BRIEF
Only lines, not pictures: please repeat exactly the lines from the one with "Task: Open the blue info button" through the end of the listing.

DATA
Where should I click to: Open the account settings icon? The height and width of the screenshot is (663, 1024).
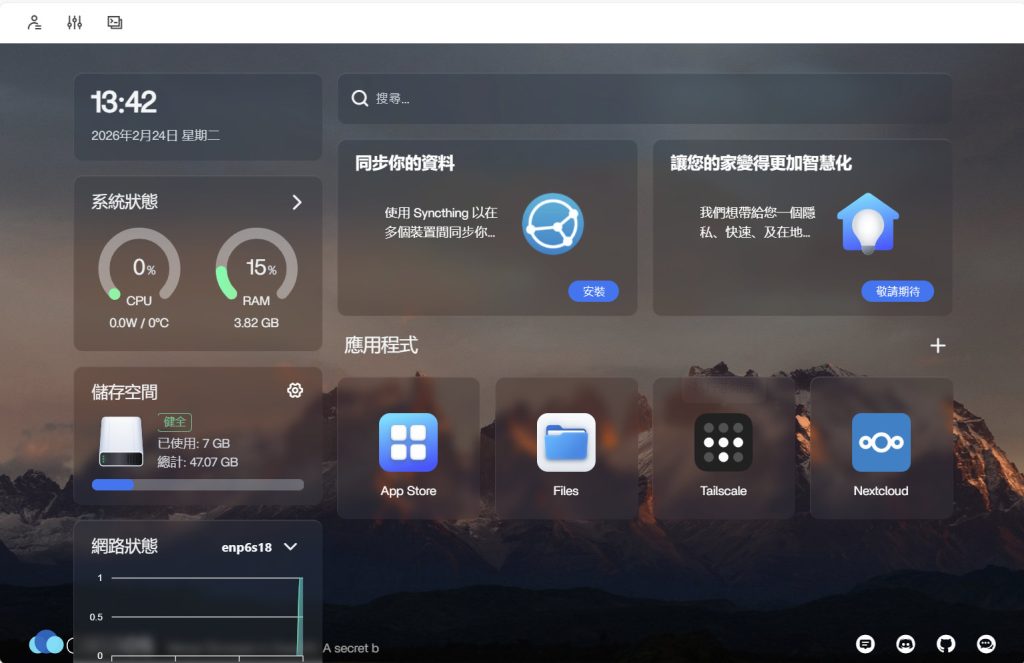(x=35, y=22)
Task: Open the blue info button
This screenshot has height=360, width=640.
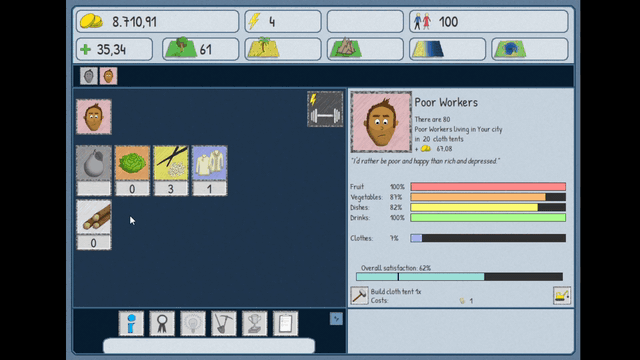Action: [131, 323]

ANSWER FOR THIS EXERCISE
Task: Open the blue info button
This screenshot has height=360, width=640.
Action: [131, 323]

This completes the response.